In September 2014 the European Commission approved Bulgarian rose oil (Българско розово масло) as a new Protected Geographical Indication (PGI).

== Description ==
The Rose Valley of Kazanlak stretches for 10-12 kilometers and is 95 kilometers long with an average height of 350 meters and an area of 1895 square kilometers.

Respectively, the Kalofer Valley of Roses covers an area of 1387 square kilometers with a length of 55 kilometers and 16 kilometers width.

The valley is famous for its rose-growing industry which have been cultivated there for centuries, and which produces close to half (1.7 tonnes) of the world's rose oil. The centre of the rose oil industry is Kazanlak, while other towns of importance include Karlovo, Sopot, Kalofer and Pavel banya. Each year, festivals are held celebrating roses and rose oil.

The picking season lasts from May to June. During this period, the area gives off a pleasant scent and is covered with multi-coloured flowers. The gathering process, traditionally a woman's task, requires great dexterity and patience. The flowers are carefully cut one by one and laid in willow-baskets which are then sent to the distilleries. Tourists are welcome to join the rose-picking process, usually on weekend mornings when special ritual reenactments are organized in villages around Kazanlak.
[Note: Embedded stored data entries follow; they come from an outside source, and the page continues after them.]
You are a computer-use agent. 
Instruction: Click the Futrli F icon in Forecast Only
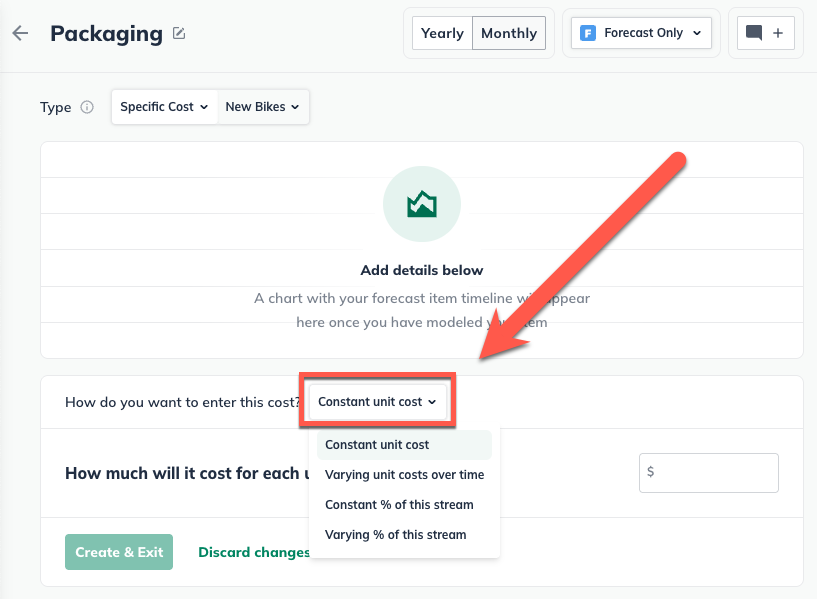585,32
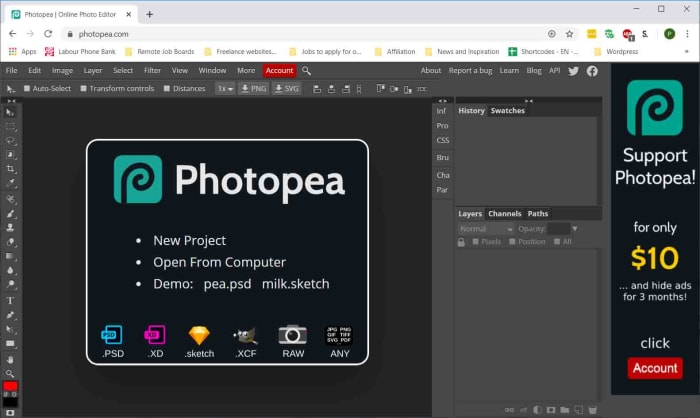Click the search magnifier icon in the menu bar
700x418 pixels.
point(306,71)
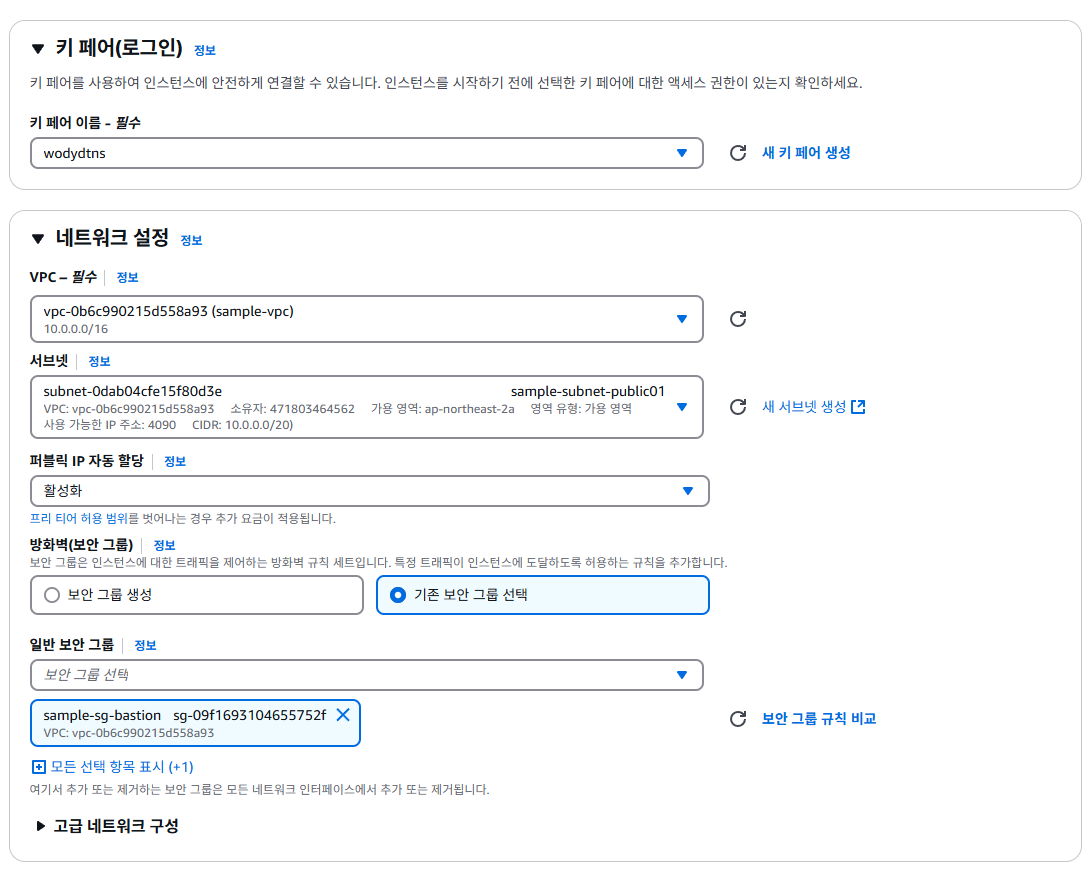Image resolution: width=1091 pixels, height=873 pixels.
Task: Collapse the 네트워크 설정 section
Action: (37, 239)
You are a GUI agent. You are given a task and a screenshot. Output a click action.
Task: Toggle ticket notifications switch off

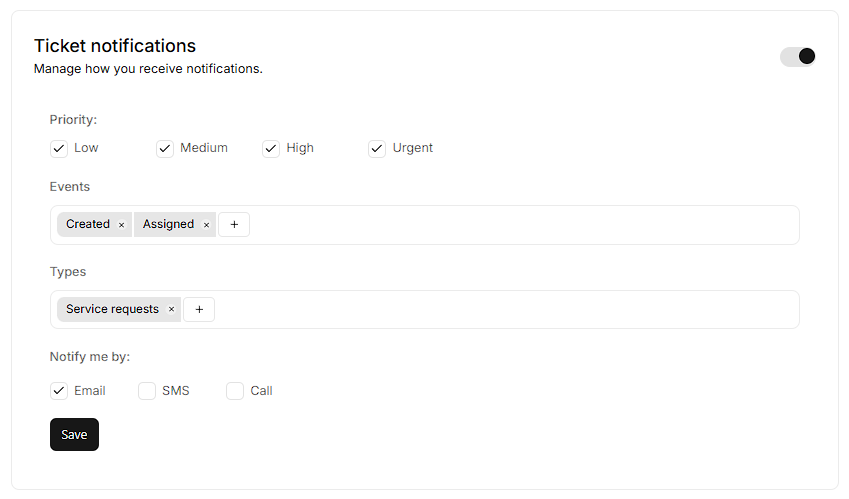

== Climate impact on Rose Valley ==
The traditional rose harvesting season in Rose Valley has seen significant alterations due to climate variations. Data from the Bulgarian National Institute of Meteorology and Hydrology reveals that in 2024, the onset of rose blooming commenced nearly a month earlier than the historical average, which is typically observed between June 10 and 20. This shift is attributed to an unusually mild winter followed by a warm spring, factors that have notably accelerated the blooming process. Climate scientists associate these atypical weather patterns with broader climate change dynamics. Notably, Europe, identified as the fastest-warming continent, registered temperatures in 2023 that were 2.5 degrees Celsius (4.5 degrees Fahrenheit) above the preindustrial average. This warming trend has direct implications for agricultural practices in Rose Valley, impacting both the timing and quality of rose-derived products, crucial to Bulgaria's economy and cultural heritage.

==Honour==
Rose Valley Glacier on Livingston Island in the South Shetland Islands, Antarctica, is named after the Rose Valley.